Michael Nyman's Man With a Movie Camera Review
For a demonstration of how a silent movie score can affect its subject consider electro-pop maestro Giorgio Moroder’s treatment of Fritz Lang’s Metropolis. Admittedly, he reduced the film’s length and tinkered with the intertitles, but it was his synth score and the use of pop songs (by Adam Ant, Freddie Mercury, et al) that distorted the science-fiction classic into a camp comic strip adventure. Whilst never making such an overt impact on their features, the BFI’s silent movies releases to date have often taken the route of providing brand new scores (James Bernard for Nosferatu, Simon Fisher Turner for Un Chant d’amour), and this second BFI edition of Man With a Movie Camera sees the company providing viewers with their third aural option; In the Nursery and the Alloy Orchestra were present on the first (still available) release, Michael Nyman has scored this one. Having already discussed the film itself in my review of that earlier disc, this piece will focus solely on the relationship between Man With a Movie Camera and its new Michael Nyman score.

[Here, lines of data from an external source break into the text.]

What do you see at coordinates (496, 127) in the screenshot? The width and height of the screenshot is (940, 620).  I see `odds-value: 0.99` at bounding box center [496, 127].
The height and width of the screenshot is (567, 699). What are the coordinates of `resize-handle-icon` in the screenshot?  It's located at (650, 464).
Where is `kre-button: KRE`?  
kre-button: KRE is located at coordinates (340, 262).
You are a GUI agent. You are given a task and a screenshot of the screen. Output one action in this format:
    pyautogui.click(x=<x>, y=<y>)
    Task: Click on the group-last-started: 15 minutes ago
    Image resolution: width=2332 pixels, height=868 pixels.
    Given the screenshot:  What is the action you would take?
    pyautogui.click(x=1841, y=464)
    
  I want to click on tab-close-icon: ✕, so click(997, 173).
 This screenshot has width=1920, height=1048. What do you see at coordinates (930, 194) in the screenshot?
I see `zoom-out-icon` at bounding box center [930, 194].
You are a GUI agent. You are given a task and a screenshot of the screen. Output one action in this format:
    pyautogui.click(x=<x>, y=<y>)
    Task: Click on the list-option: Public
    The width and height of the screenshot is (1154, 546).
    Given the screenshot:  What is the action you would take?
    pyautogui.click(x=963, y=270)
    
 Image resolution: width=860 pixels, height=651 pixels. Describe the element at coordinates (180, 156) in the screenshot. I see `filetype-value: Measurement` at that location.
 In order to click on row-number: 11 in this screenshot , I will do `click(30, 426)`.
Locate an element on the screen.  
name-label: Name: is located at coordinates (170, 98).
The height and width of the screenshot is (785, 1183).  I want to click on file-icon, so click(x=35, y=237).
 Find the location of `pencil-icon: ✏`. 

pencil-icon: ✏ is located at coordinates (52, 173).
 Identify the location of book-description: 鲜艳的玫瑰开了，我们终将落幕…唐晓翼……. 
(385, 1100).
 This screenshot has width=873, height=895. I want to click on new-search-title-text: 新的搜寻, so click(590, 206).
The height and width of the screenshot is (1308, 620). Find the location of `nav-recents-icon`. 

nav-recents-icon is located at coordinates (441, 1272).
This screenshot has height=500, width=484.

Given that this work is closer in its nature to Nyman’s cinematic commissions than to his other works as a composer, comparisons to his film scores are perhaps more apt. The major reference points are to the experimental, rhythm driven pieces he provided for Peter Greenaway’s A Zed and Two Noughts or his more recent collaboration with Damon Albarn on Antonia Bird’s Ravenous, rather than the more melodic compositions typified by The Piano. Of course, as Man With a Movie Camera is one of the classics of experimental cinema this approach seems entirely appropriate. Moreover, Dziga Vertov’s work shares more than a passing connection to Peter Greenaway’s insofar as they both share a rigid attention to structure and so Nyman seems doubly at home.
It is important to note, however, than despite the disc being given a title of Michael Nyman’s Man With a Movie Camera, the composer never once overshadows his subject. Listening to a silent movie score can often be a case of discovering what reaction or interpretation a composer has to a given work (there is rarely a director to consult or seek approval from, after all), and in this case Nyman succeeds very well. The driving force behind Man With a Movie Camera is, of course, its eponymous cameraman and so it is entirely fitting that he should retain control of the picture and not Nyman.
That said Nyman does not conform to Vertov’s original wishes for musical accompaniment (though this can be found on the other BFI disc with the Alloy Orchestra score). As such there are no sound effects or explicit references to what is occurring on-screen but rather a reaction to the more general shifts in mood. Whereas Vertov utilised a multitude of techniques throughout his picture, Nyman appears to be responsive only to the subtler devices. The visual punning, therefore, is largely ignored, but the use of juxtaposition is adopted throughout: a woman gives birth to an intense, repetitious birth; whole passages are driven by a melancholic vocal lament (which prompts the question as to what exactly is Nyman lamenting? A golden age of avant-garde filmmaking perhaps?). Of course, any score must return back to the images, especially when they are from an iconic work of this stature. And Man With a Movie Camera is such a rich work that any number of approaches would be equally valid. As such Michael Nyman’s Man With a Movie Camera should be seen not as a definitive version, but rather another excellent addition to the ever growing choice of soundtracks. Indeed, since the release of this disc, another has appeared on the R2 market, this one scored by the Cinematic Orchestra.
One suspects that part of the reason for the BFI to release a second edition of Man With a Movie Camera was due to the technical difficulties of the initial disc. Whereas that release has the ugly look of a VHS transfer, this transfer is far crisper and much easier on the eye. Judging from the amount of damage (which amounts to the occasional scratch) this print is identical to that of the previous disc, though the garish yellow subtitles that intermittently appeared before have now been rendered a much more appealing pale blue.
In terms of sound, the score has been presented in stereo and given that it is such a recent recording unsurprisingly sounds superb. Of course, as the full title of the disc suggests there is no place for the earlier release’s scores by the Alloy Orchestra or In the Nursery, and sadly the disc is also missing the excellent commentary by Yuri Tsivian that also graced that disc. (With this in mind it is recommended that both discs be purchased, this disc for the picture quality, the other for the better extras and value.) Otherwise, extras remain as before - brief poster gallery and biographical notes for crew members - with the addition of some notes on Nyman’s career.